Email sucks, right? It undermines workplace communication and knowledge sharing with its 1-to-1, letter-writing paradigm. Its lame attempt to be open and communal via carbon copies (yes, that’s “cc”) leads only to splintered conversations and further confusion. And then there are attachments, which are modeled on the stuff that used to accompany your letter. 

(“Dear Sirs: Enclosed please find the 1500 page unsolicited manuscript of my first novel, entitled  ‘Email: Threat or Menace? – A Comedy.’ I have also enclosed a testimonial from my 8th-grade creative writing teacher, Mrs. Cartwright, and a home movie of my visit to Walden Pond. I trust you have a Super-8 movie projector handy?”)

 Attachments mock security policies and the effort to establish a single version of the truth, and they surrender control over the structure and flow of a multiple-part presentation to the random whims of the order in which the receiver opens (or, doesn’t open) the multiple attachments.

Enterprise 2.0 enthusiasts (count me in) have argued for several years that Email’s manifest deficiencies could and would be overcome with open, social, and dynamic 2.0-based communication and collaboration tools. However, there’s also long been the recognition that Email – or rather, Email users – would not go down without a fight.

### [Given request 1]
Format the records from the line with "Identify the click" up to and including the line with "[Strona główna - Centrum" as a JSON list of strings, one string per line, leaving out blank lines.

### [Data lines]
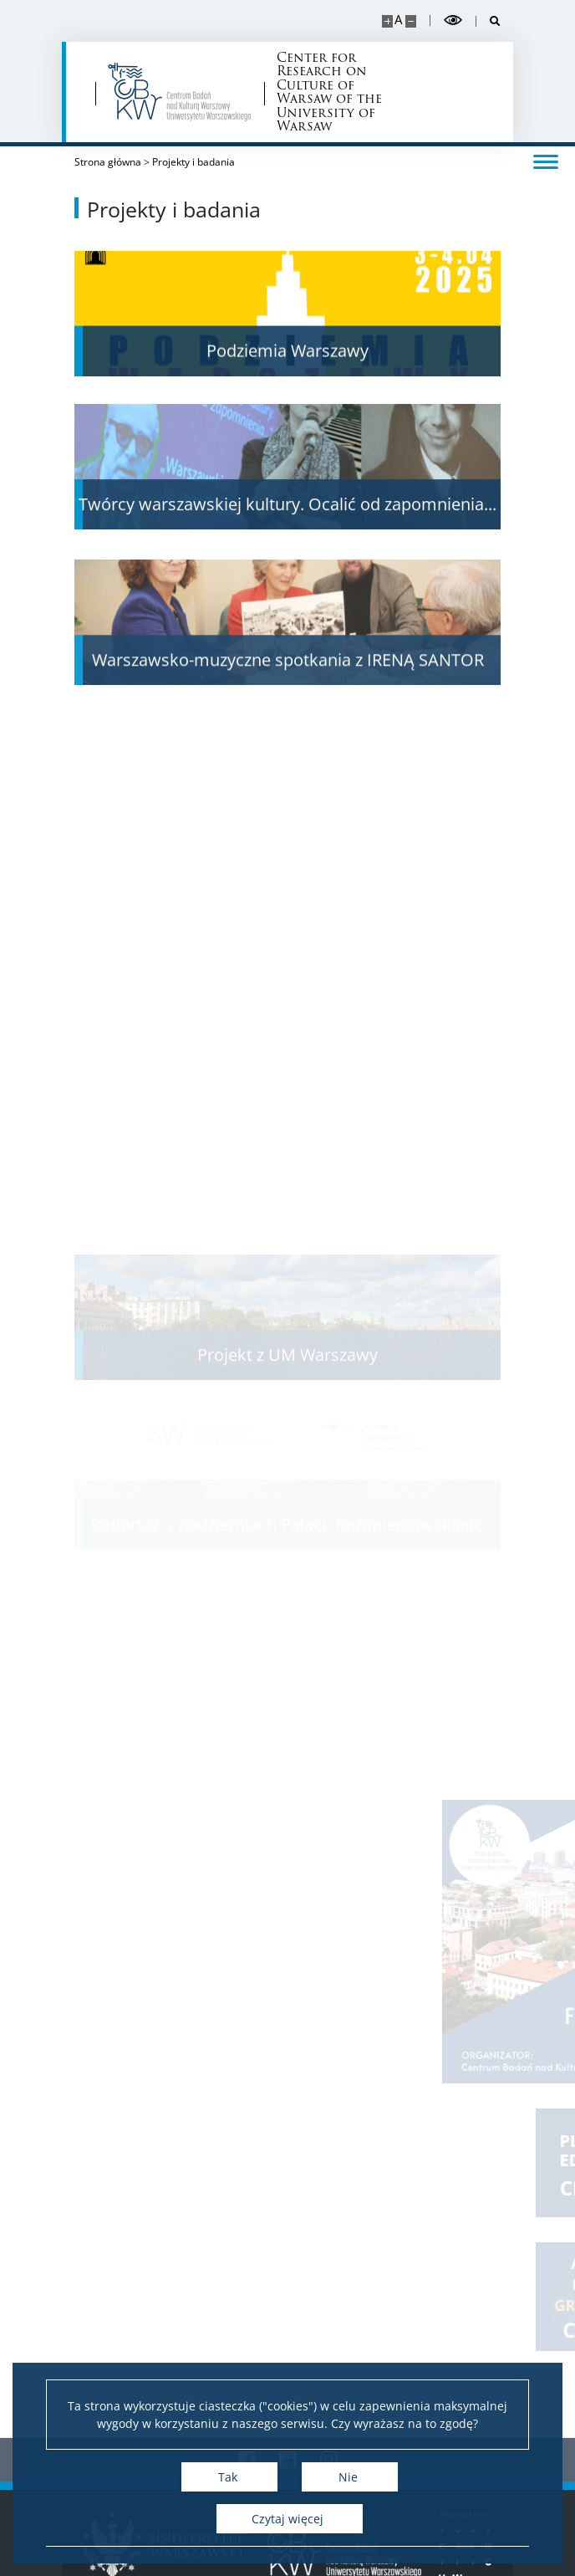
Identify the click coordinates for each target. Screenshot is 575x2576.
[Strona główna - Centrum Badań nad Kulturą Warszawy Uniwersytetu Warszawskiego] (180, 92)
==
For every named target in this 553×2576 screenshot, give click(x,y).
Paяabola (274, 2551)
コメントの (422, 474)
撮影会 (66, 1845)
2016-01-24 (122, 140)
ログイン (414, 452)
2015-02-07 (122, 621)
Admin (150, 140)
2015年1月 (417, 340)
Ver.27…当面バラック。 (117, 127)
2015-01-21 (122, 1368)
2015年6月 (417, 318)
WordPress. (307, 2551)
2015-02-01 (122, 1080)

### [Given request 2]
Answer these questions about the passage on email:
(a) What does the passage say "cc" stands for?
(b) In the imagined letter, who wrote the enclosed testimonial?
(c) What kind of tools have Enterprise 2.0 enthusiasts argued would overcome Email's deficiencies?

### [Expected output 1]
[
  "Identify the click coordinates for each target. Screenshot is 575x2576.",
  "[Strona główna - Centrum Badań nad Kulturą Warszawy Uniwersytetu Warszawskiego] (180, 92)"
]

### [Expected output 2]
(a) Carbon copies.
(b) The letter writer's 8th-grade creative writing teacher, Mrs. Cartwright.
(c) Open, social, and dynamic 2.0-based communication and collaboration tools.